Il maestro non comprende la genialità dell'allieva
Durante un incontro avvenuto più tardi a St. Louis, tappa di un soggiorno americano di Levi (fra Stati Uniti e Brasile, dove quasi ottantenne organizzò un laboratorio di biologia cellulare), l'allieva raccontò al vecchio professore quel che di straordinario aveva appena iniziato a scoprire — il NGF premiato dal Nobel nel 1986 — mostrandoglielo al microscopio: «Osservò in silenzio, pulì gli occhiali annebbiati. Guardò di nuovo, mantenendo un silenzio che non mi faceva presagire niente di buono, scuotendo la criniera leonina ... Infine la sua collera — una collera che mi riportò agli anni ormai lontani del mio internato — esplose. In così poco tempo avevo dimenticato tutto quello che avevo imparato da lui? Come non mi rendevo conto che non si trattava affatto di fibre nervose, ma di fibre di natura connettivale che per un artefatto tecnico avevano assunto un colore nero, che solo a un inesperto potevano far ritenere che si trattasse di fibre nervose? Sperava soltanto che non rendessi pubblica quella “mia scoperta” che avrebbe inevitabilmente danneggiato la mia, e per riflesso, la sua reputazione. Sapevo, per un'esperienza di più di vent'anni, quanto fosse inutile cercare di convincerlo della validità della mia interpretazione».

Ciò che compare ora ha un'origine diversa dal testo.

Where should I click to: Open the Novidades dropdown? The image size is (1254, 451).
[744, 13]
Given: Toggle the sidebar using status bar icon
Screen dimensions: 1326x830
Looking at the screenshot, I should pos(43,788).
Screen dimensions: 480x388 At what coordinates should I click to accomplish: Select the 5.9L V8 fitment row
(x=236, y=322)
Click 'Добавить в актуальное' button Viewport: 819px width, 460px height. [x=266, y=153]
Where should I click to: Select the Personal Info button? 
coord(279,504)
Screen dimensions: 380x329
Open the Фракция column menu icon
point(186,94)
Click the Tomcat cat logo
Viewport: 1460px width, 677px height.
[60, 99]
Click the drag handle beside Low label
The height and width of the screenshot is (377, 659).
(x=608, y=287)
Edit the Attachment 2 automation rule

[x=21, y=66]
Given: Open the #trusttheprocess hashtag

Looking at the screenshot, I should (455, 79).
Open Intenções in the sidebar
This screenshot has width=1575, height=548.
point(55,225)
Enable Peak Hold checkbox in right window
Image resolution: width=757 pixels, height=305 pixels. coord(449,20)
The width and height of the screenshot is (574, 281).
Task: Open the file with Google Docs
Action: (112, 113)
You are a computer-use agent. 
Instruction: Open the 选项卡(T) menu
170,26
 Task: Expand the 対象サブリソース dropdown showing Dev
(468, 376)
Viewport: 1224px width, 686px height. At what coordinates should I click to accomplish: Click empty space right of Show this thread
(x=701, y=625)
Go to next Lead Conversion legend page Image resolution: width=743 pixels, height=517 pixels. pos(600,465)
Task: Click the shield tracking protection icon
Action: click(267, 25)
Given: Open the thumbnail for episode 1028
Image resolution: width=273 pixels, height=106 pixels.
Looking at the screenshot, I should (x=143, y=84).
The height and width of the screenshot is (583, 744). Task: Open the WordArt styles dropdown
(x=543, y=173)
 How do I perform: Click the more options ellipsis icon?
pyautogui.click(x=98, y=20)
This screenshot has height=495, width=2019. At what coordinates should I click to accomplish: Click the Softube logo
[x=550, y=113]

La Montalcini infine ricorda con grande commozione, l'ultimo loro colloquio che ebbe luogo a fine gennaio 1965 nell'ospedale dove l'ultranovantenne Levi era ricoverato per un tumore allo stomaco, morendovi due settimane dopo.

image-1Levi raccontato dalla figlia Natalia Gizburg
La fonte più ricca d'informazioni sul Levi privato è nel Lessico famigliare di sua figlia Natalia Ginzburg.
Primo tratto a risaltare è la severità (talora eccessiva o sommaria: «dava dello stupido a tutti») con cui era solito giudicare persone e cose.

Levi nutrì sempre simpatie socialiste ed ammirazione per Turati e la Kuliscioff, che ogni tanto comparivano in casa, ebbe in odio il nazionalismo e fu irriducibilmente antifascista, seppur ritenendo che contro il fascismo al potere non si potesse far nulla. Persecuzioni ed arresti si susseguirono in famiglia e nella cerchia di amici e conoscenti.
Lui stesso provò il carcere per qualche settimana nel 1933. Licenziato dai provvedimenti razziali, il 10 ottobre 1938 scrisse al rettore per ritirare le opere che in una mostra dell'autarchia avrebbero dovuto documentare l'attività dell'Istituto anatomico.
Quando riprese il suo corso nel 1945, lo dedicò al genero Leone Ginzburg, morto di torture l'anno prima a Regina Coeli. Venne anche candidato per il Fronte popolare. Nell'unico comizio della sua vita, Levi esordì proclamando la scienza «ricerca della verità», più e meglio coltivata in America che in Russia. La silenziosa perplessità del pubblico si sciolse in un applauso solo quando fu incidentalmente menzionato «l'asino di Predappio».